During the growth period, students noted in a table the changes that they observed.
Almost 150 pupils and 7 teachers took part in this activity, which was organised under the “EU4Youth: “School Garden” for Agricultural Entrepreneurship” project, implemented at the school since 2019.
“The children are very curious. When they come into the classroom in the morning, they run to the flowers to see what changes have occurred since the day before,” says teacher Liuba Chetrari.
The first flowers began to unfold in early February 2020, anticipating the calendar spring.
In the last week of February, the school began to sell the flowers to residents in Stefan-Voda for Mărțișor, a national holiday that traditionally marks the beginning of spring on 1 March. The word Mărțișor is the diminutive of Martie, the old popular name for March, and literally means “Little March”.
“I wanted to share with my mother a fresh flower that had been grown by me,” says Gloria Arnaut, one of the students involved in the activity.
The money raised by selling the flowers will be used for school activities. “Pupils will know that the goods bought are from the money they worked for,” says Aurelia Cornitel, a teacher at the school.
Now, the students are planting onions and other bulbs to have green vegetables and vitamins on their spring plates. Also, with the coming of spring, students will move to greenhouse and open field activities, planting summer flowers and vegetables for the school canteen.

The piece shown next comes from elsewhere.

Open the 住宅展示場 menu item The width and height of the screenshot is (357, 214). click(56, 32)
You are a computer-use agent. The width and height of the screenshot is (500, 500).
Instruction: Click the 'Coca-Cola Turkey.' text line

Growing the flowers for Mărțișor brightened the winter for pupils and fostered their motivation and interest in agriscience. In addition to developing practical and theoretical skills on flower growth, the children also developed entrepreneurial skills, being directly involved in the flower marketing activity, under the supervision of their teacher.
Author: Elena Culighin
The project ‘EU4Youth: School Garden for Agricultural Entrepreneurship’ aims to foster the employability and active participation of young people residing in disadvantaged rural areas of Belarus, Ukraine and Moldova by developing modern labour, leadership and entrepreneurial skills, and promoting new professional opportunities among them.
The EU4Youth Programme supports the employment opportunities and active citizenship of young people in the six Eastern Partnership countries: Armenia, Azerbaijan, Belarus, Georgia, the Republic of Moldova and Ukraine.